The festival of Shavuos is approaching. Literally, the title means "weeks." Israel was commanded to count seven weeks -- 49 days -- from the Omer offering on the second day of Pesach. Following the seven weeks would be the holiday of "weeks," that is, the culmination of the seven weeks. By tradition we know that the Torah was given on Mount Sinai at the time of the Shavuos festival. The counting of the Omer is thus given the significance of anticipation: the people anxiously counted the time from their departure from Egypt (Pesach) to their reception of their raison d'etre -- the Torah.
According to the Kabbalists, the "Counting of the Omer" takes on greater significance. The word for counting is "Sefirah." In the Kabbalah, the "Sefiros" are categories of spiritual emanation, as the Light of the Infinite One descended through various gradations and contractions into the finite, material world.

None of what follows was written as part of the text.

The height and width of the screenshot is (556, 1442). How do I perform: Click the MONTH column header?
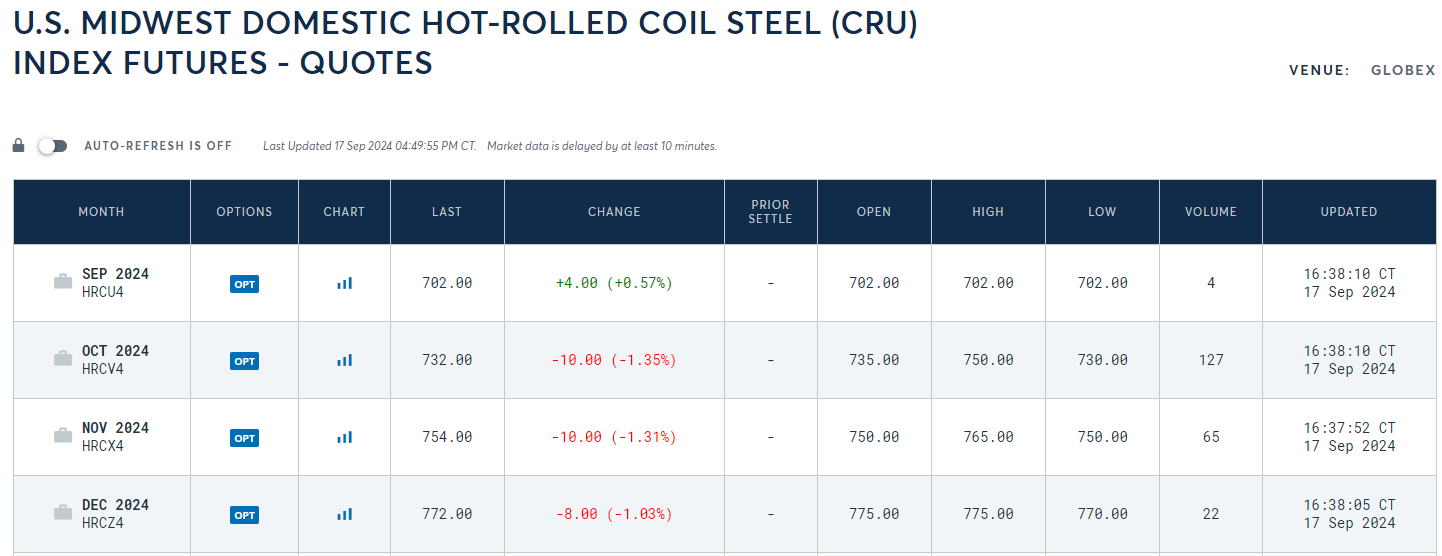click(x=101, y=212)
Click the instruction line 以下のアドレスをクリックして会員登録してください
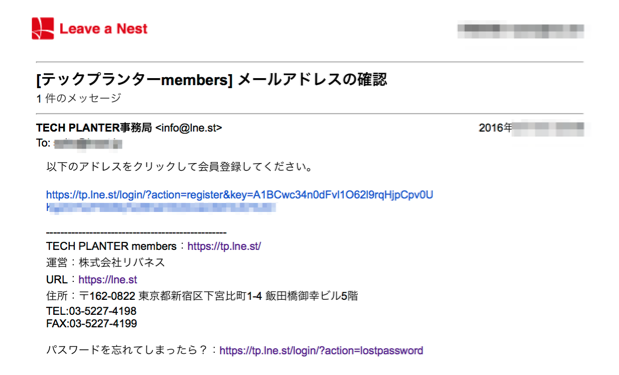The height and width of the screenshot is (375, 619). [180, 167]
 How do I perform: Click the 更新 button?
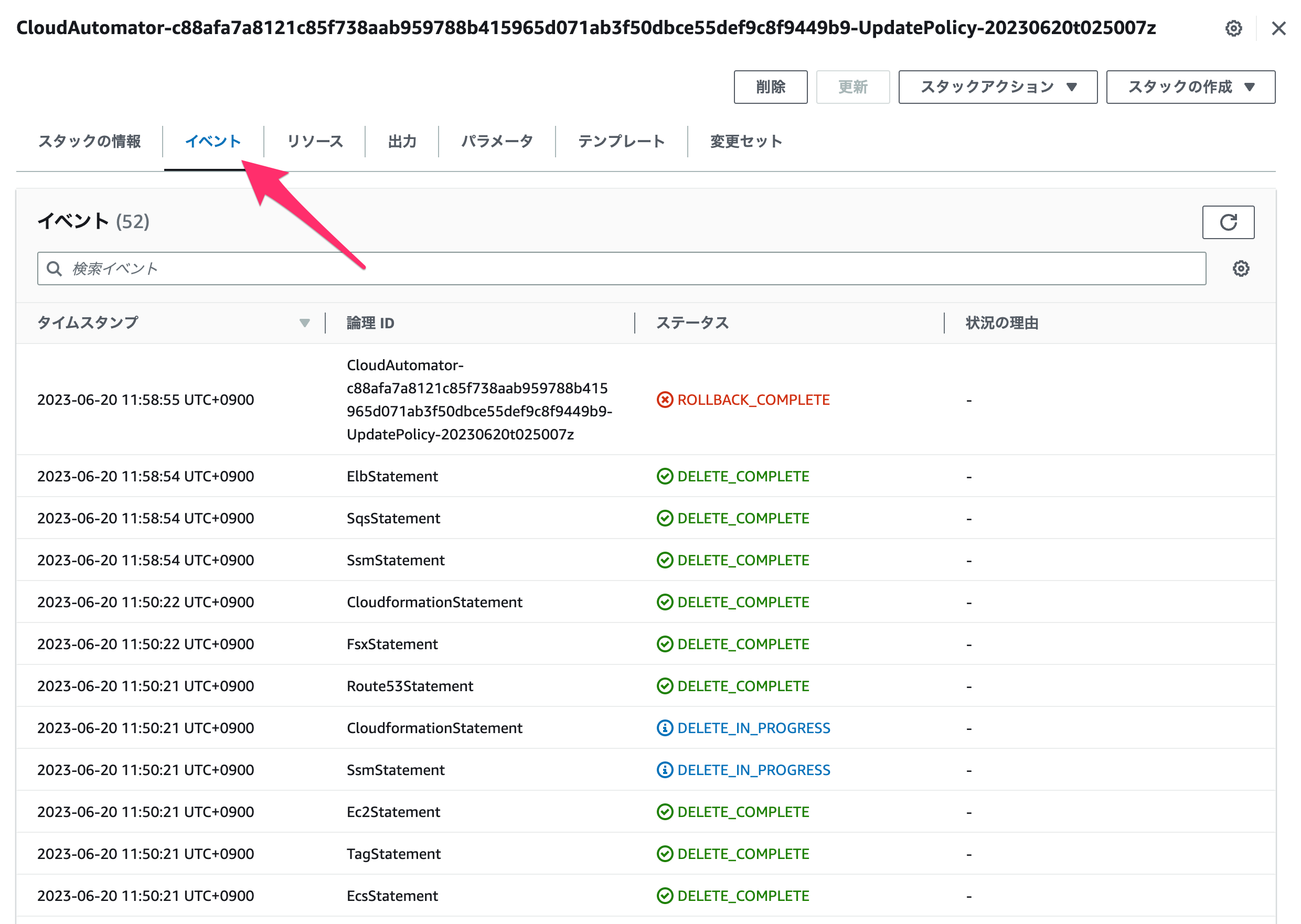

Consequently, the "Sefiros Ha'omer" becomes the enumerating of the spiritual qualities of the divine. Since man was formed in G-d's likeness, man can achieve a certain degree of divinely inspired character attributes.
The classic ethical work, the Tomar Devorah, was written by the famous Kabbalist, Rav Moshe Kordovero. It describes the "sefiros" in terms relative to human characteristics, in order to teach humanity the way to emulate the Creator. An appropriate time for the study of such a work would be the period set aside for preparing for Torah: the weeks of the Sefiros Ha'omer.
Remember that the work is an ethical treatise and not a legal one. Where law ends, ethical issues truly begin. That is, the law is the basic duty; ethics may go beyond the letter of the law.
The most remarkable quality of the book is its description of the patience, mercy and generosity that we are required to show to all of G-d's creatures. The wicked, as well, deserve our prayers and hope. Although we make mistakes, G-d continues to sustain and support us under any circumstance; so too, we must never give up hope for any creature, but continually cherish the opportunity to draw the wayward to upright conduct.
We live in the age where defamation, degradation and inflammatory speech are the order of the day. A recent children's book graphically illustrates when it is "permissible" to deride the wicked. We must question the necessity of such a graphic inclusion in a child's text. Legally, perhaps there is a loophole -- but character is more than knowing laws. The inspiration to unify the people is a vital concept to our timeless heritage. Until we and our children are trained to speak respectfully and appropriately to the "outside world," there is little hope of achieving any unity.